U.S. Sen. Marsha Blackburn has warned that China's efforts to clamp down on its Uighur population is a grim "preview" of its intent worldwide as a fellow lawmaker announced legislation Monday specifically calling out Beijing for forced labor.
"The Chinese Government is putting blind folded Uyghurs with shaven heads onto trains going to detention camps. All because Uyghurs are Muslim. This is eerily familiar," she said on Twitter, using an alternative spelling for Uighur.
"The Chinese surveillance state being used to send Muslim Uyghurs to concentration camps is a preview of the electronic tyranny they one day seek to impose on the entire world," the Republican from Tennessee added.
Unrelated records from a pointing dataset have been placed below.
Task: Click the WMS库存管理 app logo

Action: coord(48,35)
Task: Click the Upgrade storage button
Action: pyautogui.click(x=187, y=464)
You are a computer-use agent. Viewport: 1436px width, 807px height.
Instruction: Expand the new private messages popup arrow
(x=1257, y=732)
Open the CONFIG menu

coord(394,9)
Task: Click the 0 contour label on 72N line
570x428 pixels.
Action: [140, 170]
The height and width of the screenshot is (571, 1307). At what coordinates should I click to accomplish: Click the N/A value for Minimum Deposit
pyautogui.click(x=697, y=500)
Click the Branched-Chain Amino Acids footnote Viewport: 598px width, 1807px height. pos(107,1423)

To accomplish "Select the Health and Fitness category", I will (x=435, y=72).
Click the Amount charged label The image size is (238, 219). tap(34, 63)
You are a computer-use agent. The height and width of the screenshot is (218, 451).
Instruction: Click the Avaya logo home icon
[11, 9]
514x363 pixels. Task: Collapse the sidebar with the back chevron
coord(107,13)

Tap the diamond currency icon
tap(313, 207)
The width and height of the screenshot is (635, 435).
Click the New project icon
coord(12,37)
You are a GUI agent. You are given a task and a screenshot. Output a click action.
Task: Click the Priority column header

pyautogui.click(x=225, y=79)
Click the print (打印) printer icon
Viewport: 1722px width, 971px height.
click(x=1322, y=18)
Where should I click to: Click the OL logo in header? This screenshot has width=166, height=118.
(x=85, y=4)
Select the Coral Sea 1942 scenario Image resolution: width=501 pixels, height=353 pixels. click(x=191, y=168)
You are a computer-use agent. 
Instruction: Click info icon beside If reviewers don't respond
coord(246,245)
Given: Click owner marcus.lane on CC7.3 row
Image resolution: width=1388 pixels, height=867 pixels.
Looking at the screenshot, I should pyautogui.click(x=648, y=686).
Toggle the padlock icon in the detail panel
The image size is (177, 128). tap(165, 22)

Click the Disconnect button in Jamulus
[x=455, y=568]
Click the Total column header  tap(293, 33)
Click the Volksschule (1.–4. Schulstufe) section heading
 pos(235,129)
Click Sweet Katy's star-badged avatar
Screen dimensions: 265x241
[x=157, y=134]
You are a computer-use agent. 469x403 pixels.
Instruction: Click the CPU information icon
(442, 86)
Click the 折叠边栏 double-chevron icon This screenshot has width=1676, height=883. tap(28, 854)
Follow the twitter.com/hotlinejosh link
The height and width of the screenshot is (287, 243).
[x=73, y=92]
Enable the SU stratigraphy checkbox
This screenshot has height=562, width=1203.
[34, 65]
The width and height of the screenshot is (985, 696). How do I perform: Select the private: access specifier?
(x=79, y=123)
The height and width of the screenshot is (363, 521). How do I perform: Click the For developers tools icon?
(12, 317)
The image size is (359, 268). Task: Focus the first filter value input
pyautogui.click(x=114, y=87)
Her comments came after video surfaced of prisoners shackled in chains being forced onto trains in the autonomous Xinjiang region in northwestern China, home to the Uighur minority, in what looked like a prisoner transfer.
The detainees had their heads completely shaven and were sitting in rows wearing blue-and-yellow uniforms before being taken away by police.
Human rights groups and Western governments have been vocal in condemning China's widespread abuses against the Uighurs.
The condemnations have focused on what China calls re-education camps, as well as allegations of mass, systemic forced sterilization. The camps, in particular, have been sharply criticized over allegations that they are fronts for forced labor and political indoctrination.
Sen. Josh Hawley, a Republican from Missouri, announced Monday that he is introducing legislation that mandates corporations audit their supply chains to ensure they are free of slave labor. He pointed specifically to the camps, saying at least 80 international firms "have been tied to forced Uighur labor in China."
Those include Nike, Adidas, Puma, Lenovo and Samsung, he said.
"If corporate America wants to be the face of social change today, they should have to certify they are completely slave-free," said Hawley. "If they refuse to do so, they should pay the price. That's social responsibility."
The Xinjiang region is home to around 10 million Uighurs. The Turkic Muslim group, which makes up around 45% of Xinjiang's population, has long accused China's authorities of cultural, religious and economic discrimination.
Up to 1 million people, or about 7% of the Muslim population in Xinjiang, have been incarcerated in an expanding network of "political re-education" camps, according to U.S. officials and United Nations experts.